The 6551 Asynchronous Communications Interface Adapter (ACIA) was an integrated circuit made by MOS Technology. It served as a companion UART chip for the widely popular 6502 microprocessor. Intended to implement RS-232, its specifications called for a maximum speed of 19,200 bits per second with its onboard baud-rate generator, or 125kbit/s using an external 16x clock.

The 6551 was used in several computers of the 1970s and 1980s, including the Commodore PET and Commodore Plus/4. It was also used by Apple Computer on the Super Serial Card for their Apple II series, and by Radio Shack on the Deluxe RS-232 Program Pak for their Color Computer.
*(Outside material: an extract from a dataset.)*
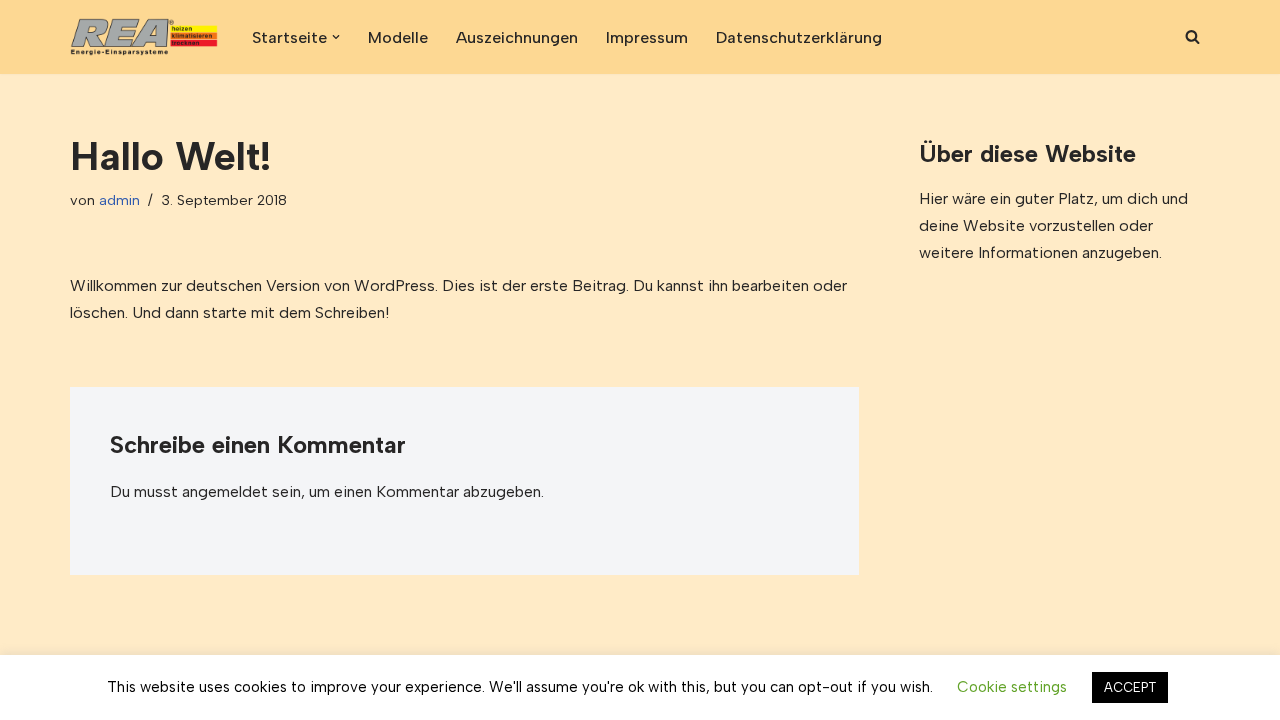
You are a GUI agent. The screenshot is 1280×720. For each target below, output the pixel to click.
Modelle (398, 37)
Commodore International omitted the 6551 from the popular VIC-20, C64, and C128 home computers. Instead, these systems implemented a bit-banging UART via KERNAL routines. This RS-232 implementation was not reliable over 1200 bit/s (see errata comments in the 6526 article), forcing some programmers of terminal programs to write carefully calibrated custom serial routines. The popular terminal program NovaTerm was able to achieve 4800 bit/s on the C64, and DesTerm achieved 9600 bit/s on the C128. Several other terminal programs achieved 2400 bit/s.  Novaterm 9.6 on a Commodore 64 or 128 can achieve a maximum rate of 9600 bit/s on the user port, using an EZ-232 interface, designed by Jim Brain.
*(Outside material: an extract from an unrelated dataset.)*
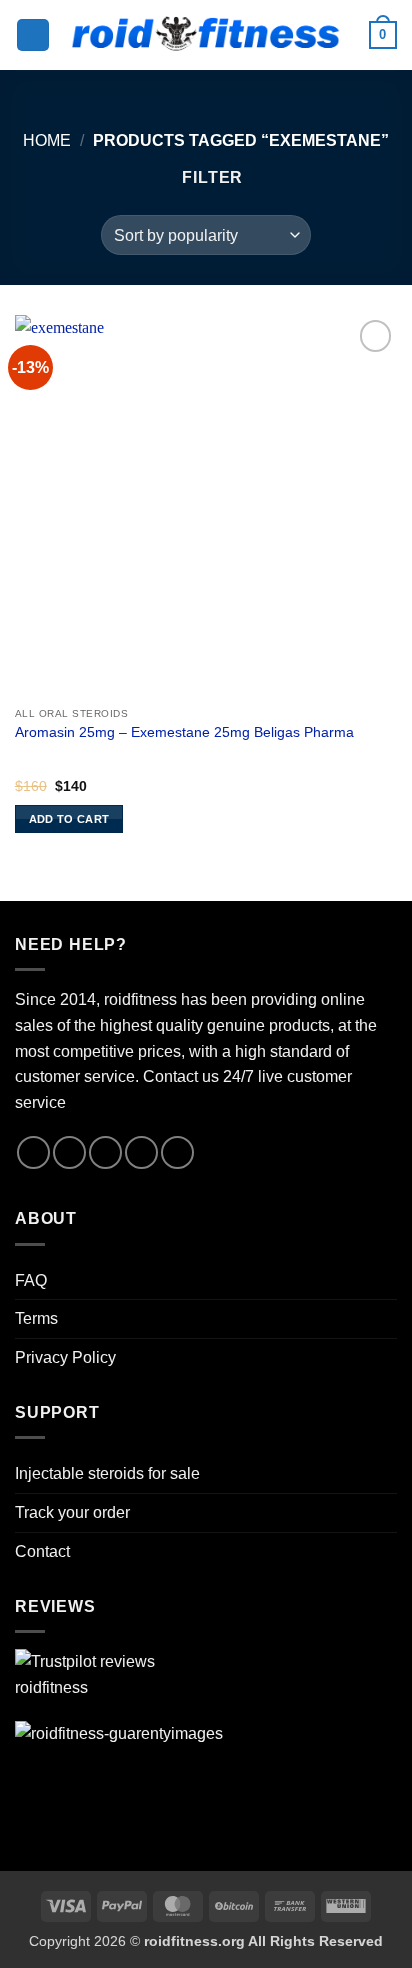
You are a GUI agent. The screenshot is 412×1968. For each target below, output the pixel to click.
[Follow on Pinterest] (141, 1152)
Several companies, including Dr. Evil Labs and Creative Micro Designs, marketed an add-on cartridge containing a 6551 and an industry-standard RS-232 port to allow the C64 and 128 to use high-speed modems from companies such as U.S. Robotics and Hayes Communications. The Dr. Evil and CMD cartridges pushed the 6551 to 38,400 baud and, with a faster-still clock crystal, some end users reported getting 115,200 bit/s from the 6551. The ADTPro file transfer program disables the baud rate generator in the 6551, allowing 115,200 bit/s transfers with an unmodified clock crystal.

Variants 
The Rockwell 65C52 combines two CMOS 6551s on a chip.

Similar chips 
The Motorola 6850 is a similar chip to the MOS Technology 6551. The 6850 is often used for MIDI.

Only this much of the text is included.